Being me means laughing on a subway with someone I care about and knowing they don’t judge me for who I am, letting the slimy self-consciousness I usually swim around in slide off my skin.

Now I’m laughing too and half the subway car is probably staring at us, but I don’t care. This is the first time I’ve openly talked about my sexuality in public without feeling ashamed of myself.

Being me means laughing on a subway with someone I care about and knowing they don’t judge me for who I am, letting the slimy self-consciousness I usually swim around in slide off my skin. The perpetual knot of anxiety untying in my chest, I’m free to fall in love 500 times a day like I always do, with whoever I want, not restricted to a single gender.


Growing up sucked.
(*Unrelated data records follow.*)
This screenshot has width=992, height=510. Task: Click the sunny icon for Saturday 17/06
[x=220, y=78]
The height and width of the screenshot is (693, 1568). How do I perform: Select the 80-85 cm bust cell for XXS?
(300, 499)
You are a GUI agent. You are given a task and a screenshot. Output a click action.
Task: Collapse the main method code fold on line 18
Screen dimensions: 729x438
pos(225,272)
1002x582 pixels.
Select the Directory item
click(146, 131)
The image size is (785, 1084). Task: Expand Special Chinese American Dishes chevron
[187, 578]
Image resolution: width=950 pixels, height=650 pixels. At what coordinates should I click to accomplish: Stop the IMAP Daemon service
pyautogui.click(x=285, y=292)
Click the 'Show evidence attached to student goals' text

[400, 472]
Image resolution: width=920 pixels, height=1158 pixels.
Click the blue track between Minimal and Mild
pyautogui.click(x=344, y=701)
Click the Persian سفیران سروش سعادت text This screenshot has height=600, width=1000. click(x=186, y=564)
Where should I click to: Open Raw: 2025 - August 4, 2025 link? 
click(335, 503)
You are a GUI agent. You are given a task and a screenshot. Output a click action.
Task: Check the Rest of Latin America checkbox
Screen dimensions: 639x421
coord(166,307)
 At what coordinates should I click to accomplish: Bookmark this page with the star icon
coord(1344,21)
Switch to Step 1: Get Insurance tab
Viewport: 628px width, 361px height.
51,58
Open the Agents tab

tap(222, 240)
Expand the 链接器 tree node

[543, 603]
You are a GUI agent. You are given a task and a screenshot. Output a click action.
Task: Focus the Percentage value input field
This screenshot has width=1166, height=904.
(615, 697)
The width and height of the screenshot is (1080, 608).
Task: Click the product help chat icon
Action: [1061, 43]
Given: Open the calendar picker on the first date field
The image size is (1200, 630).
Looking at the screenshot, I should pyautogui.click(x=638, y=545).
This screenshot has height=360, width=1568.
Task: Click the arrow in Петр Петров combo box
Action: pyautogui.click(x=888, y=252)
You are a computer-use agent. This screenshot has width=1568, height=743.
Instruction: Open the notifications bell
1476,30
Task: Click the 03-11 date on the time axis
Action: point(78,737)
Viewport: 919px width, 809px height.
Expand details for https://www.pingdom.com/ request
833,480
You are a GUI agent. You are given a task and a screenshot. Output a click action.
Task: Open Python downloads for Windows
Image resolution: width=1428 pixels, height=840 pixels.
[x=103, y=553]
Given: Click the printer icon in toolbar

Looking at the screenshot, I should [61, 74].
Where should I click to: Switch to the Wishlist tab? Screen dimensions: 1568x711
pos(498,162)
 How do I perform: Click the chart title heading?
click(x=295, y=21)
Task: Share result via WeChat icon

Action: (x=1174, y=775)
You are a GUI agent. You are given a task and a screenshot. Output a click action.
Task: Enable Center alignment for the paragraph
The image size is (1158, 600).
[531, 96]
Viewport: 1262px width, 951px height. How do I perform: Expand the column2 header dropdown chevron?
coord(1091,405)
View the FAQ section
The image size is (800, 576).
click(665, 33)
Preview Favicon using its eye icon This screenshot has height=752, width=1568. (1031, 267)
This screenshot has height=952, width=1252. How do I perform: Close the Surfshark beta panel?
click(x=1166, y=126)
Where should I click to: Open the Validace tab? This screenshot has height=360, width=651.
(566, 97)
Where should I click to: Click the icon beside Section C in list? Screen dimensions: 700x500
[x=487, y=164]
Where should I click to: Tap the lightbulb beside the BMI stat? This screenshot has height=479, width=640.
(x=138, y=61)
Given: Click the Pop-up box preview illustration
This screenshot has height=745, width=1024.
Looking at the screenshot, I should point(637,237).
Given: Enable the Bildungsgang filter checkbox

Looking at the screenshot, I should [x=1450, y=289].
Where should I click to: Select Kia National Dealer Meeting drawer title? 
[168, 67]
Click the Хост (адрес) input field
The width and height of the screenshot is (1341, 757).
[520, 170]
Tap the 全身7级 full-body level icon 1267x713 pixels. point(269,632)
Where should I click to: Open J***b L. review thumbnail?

I was always the weird kid, in so many ways, but it wasn’t until sixth grade that that weirdness coalesced into feelings…about girls, or those who are more feminine more broadly. At the same time, I knew I still really liked boys, or those are more masculine more broadly. And I freaked the fuck out.

Literally.

I cried. A lot. I read a lot of sex education books at the library, begging the pages to just tell me who the fuck I was. To give me a word that felt right. But I didn’t find it. I shoved all my feelings deep down inside of myself.

When I was eleven, being bisexual meant feeling lost, like I was running through the woods five minutes before dusk and I had strayed off the path and couldn’t find my way back home.


I found my way home in college, in a lot of ways. Looking back, I become an adult in college and in grad school, I learned what I really cared about in life, like in an existential sense. Leaving high school behind, I reached an uneasy truth with the bisexual label like you do with a pair of boots that don’t fit quite right, but they get you where you’re going well enough. I got around well enough, but my feet–well, my heart, it hurt. After all, my boyfriend basically broke up with me because I told him I didn’t want to have sex with him.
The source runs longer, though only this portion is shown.